2. In her only enumeration of error Peavy contends that she received ineffective assistance of trial counsel. In this regard, she contends that counsel's performance was deficient because counsel failed to specifically except to certain portions of the trial court's jury charge or to reserve the right to do so later and because counsel failed to have the voir dire and opening statements recorded. Peavy further contends that several of the trial court's charges were erroneous and that she was prejudiced thereby. 2
To establish that there has been actual ineffective assistance of counsel, the defendant must show that counsel's performance was deficient and that the deficiency prejudiced the defense.
In the instant case, we need not evaluate whether counsel's performance was deficient, because we conclude that Peavy has failed to establish that counsel's performance was prejudicial. 3
Wadley v.
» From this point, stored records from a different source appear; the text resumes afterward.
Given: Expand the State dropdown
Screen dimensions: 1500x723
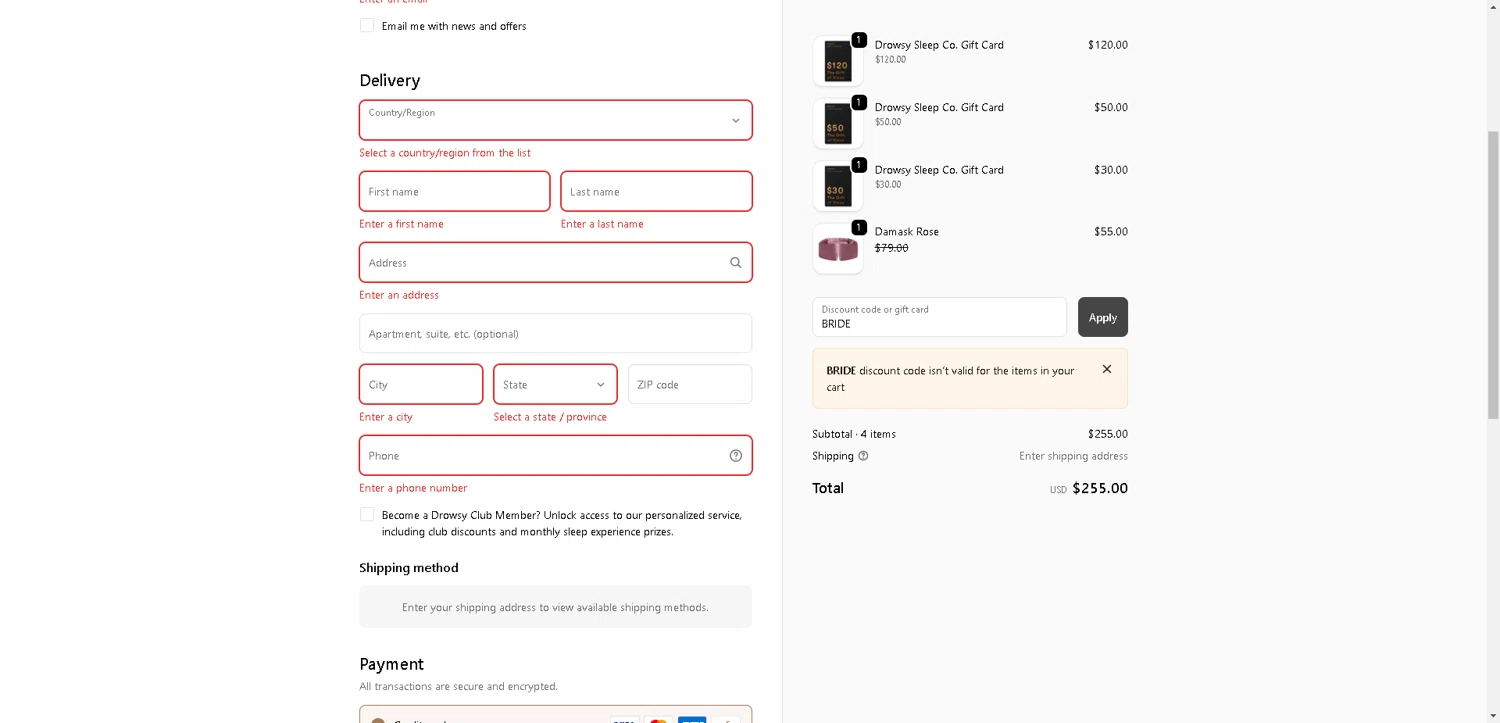Looking at the screenshot, I should [555, 385].
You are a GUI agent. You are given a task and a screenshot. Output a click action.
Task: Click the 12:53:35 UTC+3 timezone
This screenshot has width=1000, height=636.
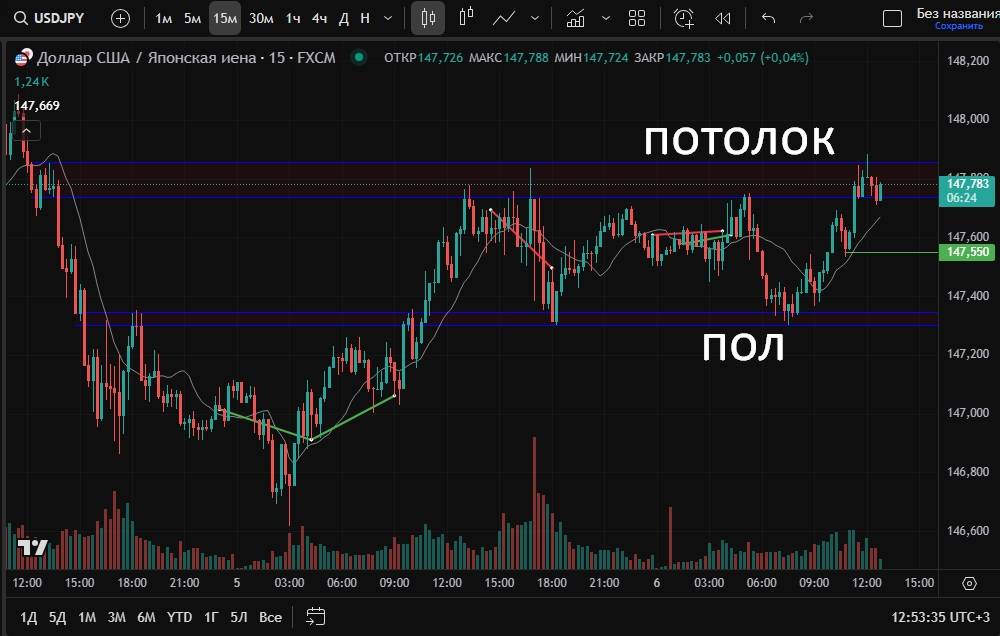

State, 258 Ga. 465
, 466 (369 SE2d 734
) (1988). In this regard, when a defendant raises an ineffectiveness claim based on counsel's failure to except to certain jury charges or to preserve the right to do so on appeal, the defendant must show that the charges in question were erroneous and that, if proper charges had been given, there is a reasonable probability that the result of the trial would have been different. Id. at 466-467. Having examined each of the jury charges that Peavy contends were erroneous, we conclude that most of the charges were not erroneous and that, even assuming that others were erroneous, Peavy has failed to establish that there is a reasonable probability that proper charges would have affected the result of the trial. Id. at 466-467.